--- WORK REQUIRED ---
Repeat word for word, please, only the lines of the material from the one containing "Choose the Пансионат" through its final line, both ends included.

————————

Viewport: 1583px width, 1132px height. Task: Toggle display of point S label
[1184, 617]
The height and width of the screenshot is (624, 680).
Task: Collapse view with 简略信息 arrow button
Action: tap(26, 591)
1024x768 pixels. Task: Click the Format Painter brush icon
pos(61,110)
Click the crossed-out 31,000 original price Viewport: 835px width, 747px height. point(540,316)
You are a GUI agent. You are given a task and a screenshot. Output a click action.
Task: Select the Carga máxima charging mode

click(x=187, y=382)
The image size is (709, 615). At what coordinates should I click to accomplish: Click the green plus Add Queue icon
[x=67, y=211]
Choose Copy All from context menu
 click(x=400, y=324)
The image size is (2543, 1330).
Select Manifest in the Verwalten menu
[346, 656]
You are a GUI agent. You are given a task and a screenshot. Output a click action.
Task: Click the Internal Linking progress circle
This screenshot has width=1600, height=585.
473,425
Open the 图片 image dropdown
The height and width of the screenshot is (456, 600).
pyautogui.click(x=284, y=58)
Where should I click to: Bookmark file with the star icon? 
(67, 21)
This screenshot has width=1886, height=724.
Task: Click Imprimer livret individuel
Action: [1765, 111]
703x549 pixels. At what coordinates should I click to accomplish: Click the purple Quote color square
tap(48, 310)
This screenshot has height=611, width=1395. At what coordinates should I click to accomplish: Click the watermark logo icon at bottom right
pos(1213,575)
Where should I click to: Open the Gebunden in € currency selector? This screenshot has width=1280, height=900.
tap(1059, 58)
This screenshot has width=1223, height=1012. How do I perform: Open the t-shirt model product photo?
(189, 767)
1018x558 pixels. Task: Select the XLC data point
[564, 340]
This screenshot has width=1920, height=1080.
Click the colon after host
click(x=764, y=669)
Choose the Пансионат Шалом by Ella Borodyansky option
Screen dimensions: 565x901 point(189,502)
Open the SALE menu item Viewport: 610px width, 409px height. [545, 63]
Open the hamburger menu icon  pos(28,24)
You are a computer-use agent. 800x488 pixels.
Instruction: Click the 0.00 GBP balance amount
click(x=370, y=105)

————————

--- FINISHED TASK ---
Choose the Пансионат Шалом by Ella Borodyansky option
Screen dimensions: 565x901 point(189,502)
Open the SALE menu item Viewport: 610px width, 409px height. [545, 63]
Open the hamburger menu icon  pos(28,24)
You are a computer-use agent. 800x488 pixels.
Instruction: Click the 0.00 GBP balance amount
click(x=370, y=105)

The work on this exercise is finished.